Excerpt:
■ ■ ■ ■

Christoph Meinel (born April 14, 1954 in Meißen, Germany) is a German computer scientist and professor of Internet technologies and systems at the Hasso Plattner Institute (HPI) of the University of Potsdam. He is the scientific director and CEO of the HPI and has developed the openHPI learning platform with more than 1 million enrolled learners. In 2019, he was appointed to the New Internet IPv6 Hall of Fame.

Professional life 
Meinel studied mathematics and computer science at the Humboldt-University of Berlin from 1974 to 1979, received his doctorate (Dr. rer. nat.) there in 1981, on questions of complexity theory, and habilitated (Dr. sc. nat.) in 1988, with the paper Modified branching programs and their computational power. After German reunification, he held visiting positions at the universities of Saarbrücken and Paderborn.

From 1992 to 2004, he was Professor of Theoretical Concepts and New Applications in Computer Science at the University of Trier. From 1996 to 2002, he was founding director of the Institute for Telematics e. V. in Trier, which, under the supervision of the Fraunhofer Society, dealt with issues in the field of Internet and Web technologies. From 1995 to 2007, he was a member of the scientific board of directors of the International Meeting and Research Center for Computer Science IBFI Schloss Dagstuhl. He was Visiting Professor and Senior Research Fellow at the University of Luxembourg (2002–2010), is Honorary Professor at the School of Computer Sciences at Beijing University of Technology, and Visiting Professor at the Universities of Shanghai and Dalian.

Since 2004, Meinel has been Institute Director and CEO of the Hasso Plattner Institute for Digital Engineering gGmbH (HPI) in Potsdam and holds the Chair of Internet Technologies and Systems. From 2017 to 2021, he was founding dean of the Faculty of Digital Engineering at the University of Potsdam. Meinel is a member of acatech, the German National Academy of Science and Engineering, and serves on the Board of Governors of the Technion in Haifa, among many other academic bodies. He is a teacher at the HPI School of Design Thinking and on the MOOC platform openHPI.

■ ■ ■ ■

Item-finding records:
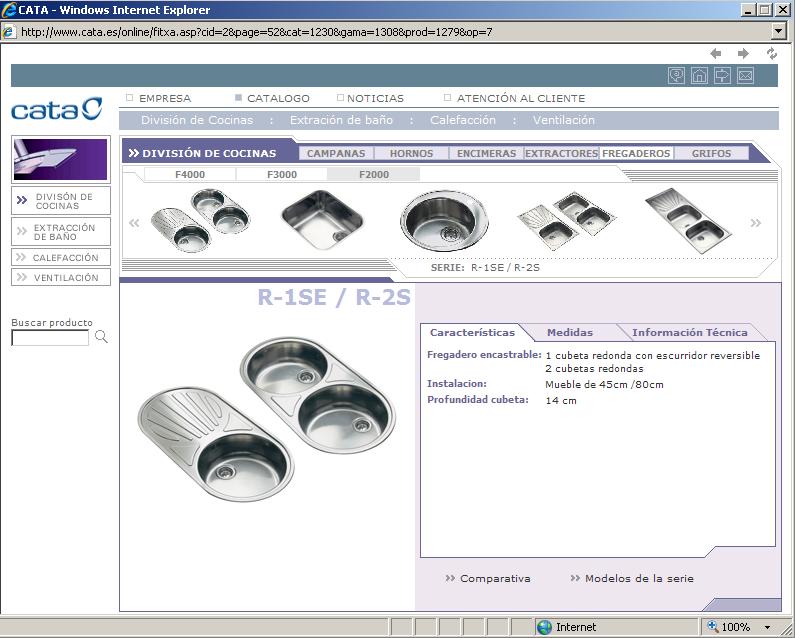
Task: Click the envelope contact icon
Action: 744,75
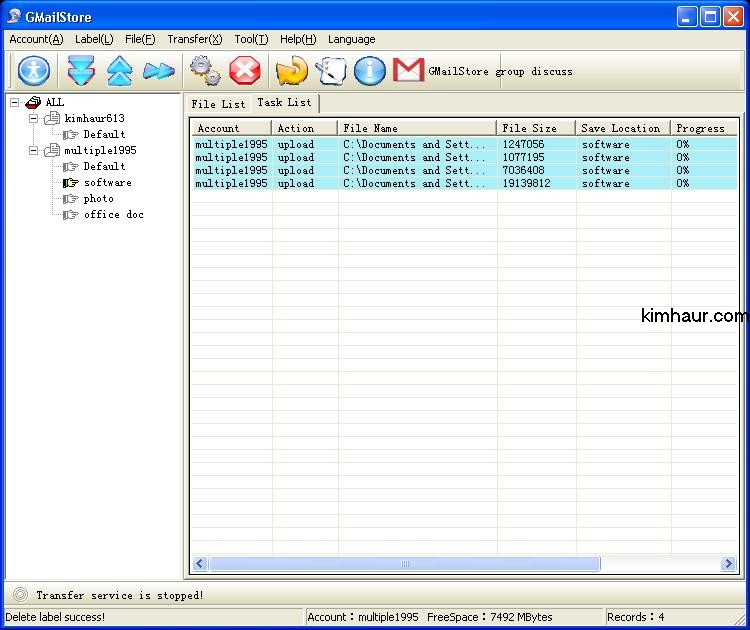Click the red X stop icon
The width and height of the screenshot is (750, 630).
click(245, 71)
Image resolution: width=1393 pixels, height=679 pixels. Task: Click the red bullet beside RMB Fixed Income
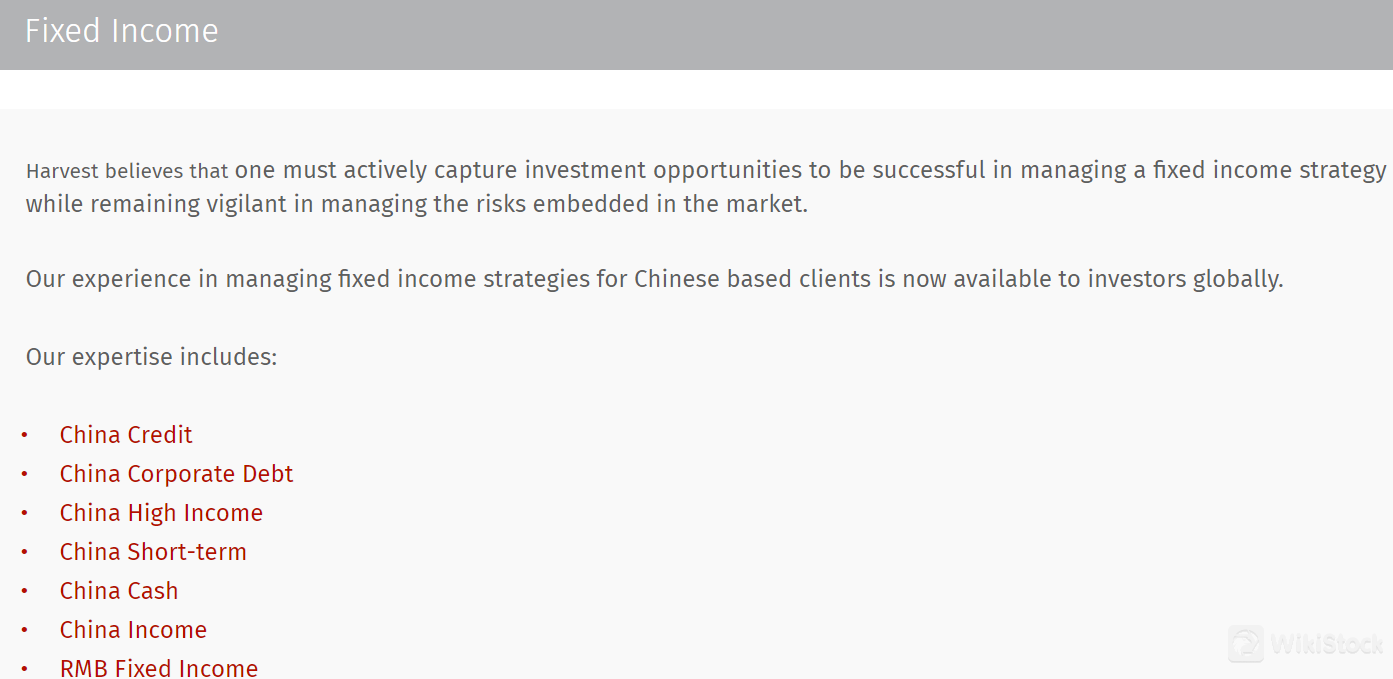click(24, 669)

■ ■ ■ ■

Exercise tasks:
**a.** According to the Christoph Meinel biography, what was the title of the paper with which Meinel habilitated in 1988?
**b.** Carry on the Christoph Meinel biography from the point where it stops.
This material has no connection to the Christoph Meinel biography.

Expected answers:
**a.** Modified branching programs and their computational power

**b.**
Research focus 
Christoph Meinel's work initially focused on theoretical computer science, and here on complexity theory and binary decision diagrams. Later, he worked on Internet technologies, IT security, and digital education and new forms of teaching and learning on the Internet, such as tele-teaching and e-learning with tele-TASK and openHPI. He then conducted research on information and Internet security issues, such as the high-security network protection Lock-Keeper, protection against unwanted and offensive content, and security in service-based architectures with applications in telemedicine. He is also scientifically engaged in knowledge management issues on the Internet and new forms of Internet-based teaching and learning tele-TASK. In 2008–2022, together with Larry Leifer he was program director of the HPI-Stanford Design Thinking Research Program (HPDTRP). 

The first European MOOCs platform openHPI, which Meinel initiated and developed under his leadership, offers free interactive online courses on topics related to digital education and technologies. More than 1 million learners from around the world are enrolled () and can also earn qualified certificates for successful completion of online courses. In the process, the identity of course participants is verified via webcam and online learning opportunities and certifications are given weight. The openHPI platform is now also used by other partners, such as openWHO, openSAP, LERNEN.cloud, KI-Campus or eGov-Campus. 

Meinel is also involved in the area of digital education in schools and chairs nationwide working groups that develop concepts and secure digital working environments for learning in the future. The "Bildungscloud" and in particular the HPI Schul-Cloud enables a low-threshold and data protection-compliant access to digital educational offerings in German schools. The HPI Schul-Cloud, which was funded by the German federal ministry of education and Research BMBF and developed under Meinel's leadership in the years 2016–2021, is now operated by Dataport AöR and is in use in many thousands of schools in all German states, especially Thuringia, Brandenburg and Lower Saxony. Students and teachers can use it to access digital teaching resources in the classroom, communicate digitally, securely store and exchange texts, presentations and data, and access educational software from the Internet pseudonymously. 

Meinel holds several international patents (for example Lock-Keeper) and has developed, among others, the tele-teaching system tele-TASK, the online collaboration tool Tele-Board or the very popular ID-Leak-Checker service.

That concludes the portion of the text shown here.